TODA A TRAMA dos problemas modernos na cidade e na Igreja resultam de uma subversão de todos os valores e todas as virtudes cristãs. Chesterton dizia que esse palavrório das modernas ideologias são apenas as antigas virtudes cristãs enlouquecidas. O firmamento das civilizações onde brilham as constelações de valores, critérios e idéias foi terrivelmente mudado depois da renascença e da Reforma. O que sobrou no mundo ocidental cada vez mais burro e menos cristão, foi a tarefa de aceitar, defender e cultivar os erros que visaram a morte de Deus e o enterro da Igreja.

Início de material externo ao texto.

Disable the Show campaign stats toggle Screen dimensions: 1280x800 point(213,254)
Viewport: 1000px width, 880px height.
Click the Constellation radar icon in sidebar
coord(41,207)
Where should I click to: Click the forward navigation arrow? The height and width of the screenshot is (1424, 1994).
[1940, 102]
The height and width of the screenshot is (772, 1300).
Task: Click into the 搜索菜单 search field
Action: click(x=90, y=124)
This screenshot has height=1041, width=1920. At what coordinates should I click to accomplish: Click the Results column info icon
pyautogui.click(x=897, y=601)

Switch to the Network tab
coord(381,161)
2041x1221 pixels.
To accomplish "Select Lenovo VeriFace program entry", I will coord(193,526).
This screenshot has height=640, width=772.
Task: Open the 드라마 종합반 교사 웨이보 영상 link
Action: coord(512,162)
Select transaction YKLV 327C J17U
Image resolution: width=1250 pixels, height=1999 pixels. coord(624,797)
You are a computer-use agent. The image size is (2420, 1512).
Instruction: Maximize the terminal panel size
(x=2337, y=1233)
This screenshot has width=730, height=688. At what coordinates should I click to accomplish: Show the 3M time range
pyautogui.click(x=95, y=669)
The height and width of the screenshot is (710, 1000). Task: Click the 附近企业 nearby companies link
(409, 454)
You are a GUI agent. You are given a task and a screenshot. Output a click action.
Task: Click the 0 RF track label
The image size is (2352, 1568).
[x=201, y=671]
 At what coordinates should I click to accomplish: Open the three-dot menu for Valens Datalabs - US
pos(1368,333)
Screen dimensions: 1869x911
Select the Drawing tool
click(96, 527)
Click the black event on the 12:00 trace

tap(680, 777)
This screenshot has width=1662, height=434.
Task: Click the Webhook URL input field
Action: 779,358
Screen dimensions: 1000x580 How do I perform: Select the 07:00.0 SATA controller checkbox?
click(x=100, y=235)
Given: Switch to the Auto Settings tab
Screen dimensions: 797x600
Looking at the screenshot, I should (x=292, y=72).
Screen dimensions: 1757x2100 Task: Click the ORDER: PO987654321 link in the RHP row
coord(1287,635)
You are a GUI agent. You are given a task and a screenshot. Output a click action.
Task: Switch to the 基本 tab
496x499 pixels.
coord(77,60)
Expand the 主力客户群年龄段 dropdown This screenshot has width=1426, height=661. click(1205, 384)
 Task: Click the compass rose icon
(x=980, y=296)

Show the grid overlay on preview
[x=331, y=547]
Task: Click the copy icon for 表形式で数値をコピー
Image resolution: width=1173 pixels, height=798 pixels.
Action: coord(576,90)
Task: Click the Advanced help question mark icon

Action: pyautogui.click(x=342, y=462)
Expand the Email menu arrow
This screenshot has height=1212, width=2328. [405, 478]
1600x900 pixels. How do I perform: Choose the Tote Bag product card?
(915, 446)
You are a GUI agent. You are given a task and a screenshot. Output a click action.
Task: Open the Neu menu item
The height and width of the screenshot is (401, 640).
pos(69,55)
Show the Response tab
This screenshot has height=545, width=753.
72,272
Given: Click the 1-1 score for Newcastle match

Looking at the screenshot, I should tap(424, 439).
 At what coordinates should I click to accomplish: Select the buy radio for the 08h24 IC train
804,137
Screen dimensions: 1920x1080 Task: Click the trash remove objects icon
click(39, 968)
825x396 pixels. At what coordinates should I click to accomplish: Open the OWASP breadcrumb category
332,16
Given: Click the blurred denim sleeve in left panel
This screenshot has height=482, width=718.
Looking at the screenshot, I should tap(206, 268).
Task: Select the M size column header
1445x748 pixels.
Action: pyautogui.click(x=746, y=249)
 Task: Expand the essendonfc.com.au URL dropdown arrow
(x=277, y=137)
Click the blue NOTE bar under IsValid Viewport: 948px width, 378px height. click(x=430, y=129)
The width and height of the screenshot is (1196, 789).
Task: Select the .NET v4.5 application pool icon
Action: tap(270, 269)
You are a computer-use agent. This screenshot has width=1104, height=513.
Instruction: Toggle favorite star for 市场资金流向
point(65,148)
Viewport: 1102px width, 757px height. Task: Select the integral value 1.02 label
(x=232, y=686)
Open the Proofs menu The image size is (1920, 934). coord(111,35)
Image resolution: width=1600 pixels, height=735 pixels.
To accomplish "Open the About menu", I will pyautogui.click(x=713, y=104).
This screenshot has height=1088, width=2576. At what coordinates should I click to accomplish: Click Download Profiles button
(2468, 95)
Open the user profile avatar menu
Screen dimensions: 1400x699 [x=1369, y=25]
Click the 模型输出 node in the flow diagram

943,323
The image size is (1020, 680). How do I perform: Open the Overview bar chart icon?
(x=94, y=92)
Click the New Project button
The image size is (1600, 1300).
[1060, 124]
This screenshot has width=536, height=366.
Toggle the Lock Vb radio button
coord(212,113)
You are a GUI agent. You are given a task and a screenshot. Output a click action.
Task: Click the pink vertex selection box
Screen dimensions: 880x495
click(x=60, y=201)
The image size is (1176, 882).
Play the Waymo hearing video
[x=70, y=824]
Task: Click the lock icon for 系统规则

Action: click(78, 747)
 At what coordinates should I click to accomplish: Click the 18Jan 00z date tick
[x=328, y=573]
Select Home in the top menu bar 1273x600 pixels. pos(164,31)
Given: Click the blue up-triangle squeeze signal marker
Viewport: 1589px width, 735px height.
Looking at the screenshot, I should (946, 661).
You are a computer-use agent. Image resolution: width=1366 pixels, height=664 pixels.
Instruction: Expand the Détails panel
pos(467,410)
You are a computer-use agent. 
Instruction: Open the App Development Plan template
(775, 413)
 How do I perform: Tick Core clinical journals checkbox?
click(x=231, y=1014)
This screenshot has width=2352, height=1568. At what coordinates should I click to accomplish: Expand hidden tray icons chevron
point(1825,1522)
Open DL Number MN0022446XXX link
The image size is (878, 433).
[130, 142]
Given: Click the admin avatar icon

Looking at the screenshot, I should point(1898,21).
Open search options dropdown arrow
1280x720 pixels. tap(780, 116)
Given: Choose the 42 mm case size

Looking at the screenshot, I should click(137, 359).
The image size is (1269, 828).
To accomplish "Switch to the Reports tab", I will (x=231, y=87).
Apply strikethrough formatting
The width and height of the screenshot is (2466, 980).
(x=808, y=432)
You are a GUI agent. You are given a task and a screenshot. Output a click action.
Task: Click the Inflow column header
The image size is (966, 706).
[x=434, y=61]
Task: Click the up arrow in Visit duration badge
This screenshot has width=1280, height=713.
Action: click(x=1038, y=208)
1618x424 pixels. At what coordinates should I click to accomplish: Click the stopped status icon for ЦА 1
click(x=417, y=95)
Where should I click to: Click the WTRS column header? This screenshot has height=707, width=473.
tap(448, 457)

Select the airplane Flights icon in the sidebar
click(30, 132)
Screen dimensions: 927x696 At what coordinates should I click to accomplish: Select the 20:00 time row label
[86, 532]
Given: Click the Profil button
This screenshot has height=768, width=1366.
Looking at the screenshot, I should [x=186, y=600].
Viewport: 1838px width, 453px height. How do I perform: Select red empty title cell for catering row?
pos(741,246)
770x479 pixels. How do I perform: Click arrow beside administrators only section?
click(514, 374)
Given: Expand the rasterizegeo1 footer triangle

ESSE MOVIMENTO de idéias, valores e critérios consistiu principalmente na subversão ditada pelo amor-próprio tornado a peste negra daquele e de nosso tempo. Digo mais claramente: o mundo moderno oficializou para as almas (as almas?) e para as instituições reviravoltadas, esta brutal inversão de valores e critérios. E hoje vemos cada dia que os mais ardentes seguidores de tais movimentos são o clero e a hierarquia eclesiástica, em todos os seus escalões. Até quando, meu Deus?
Publicado no jornal O Globo
Nota: Esse foi o último artigo de Gustavo de Corção antes de sua morte.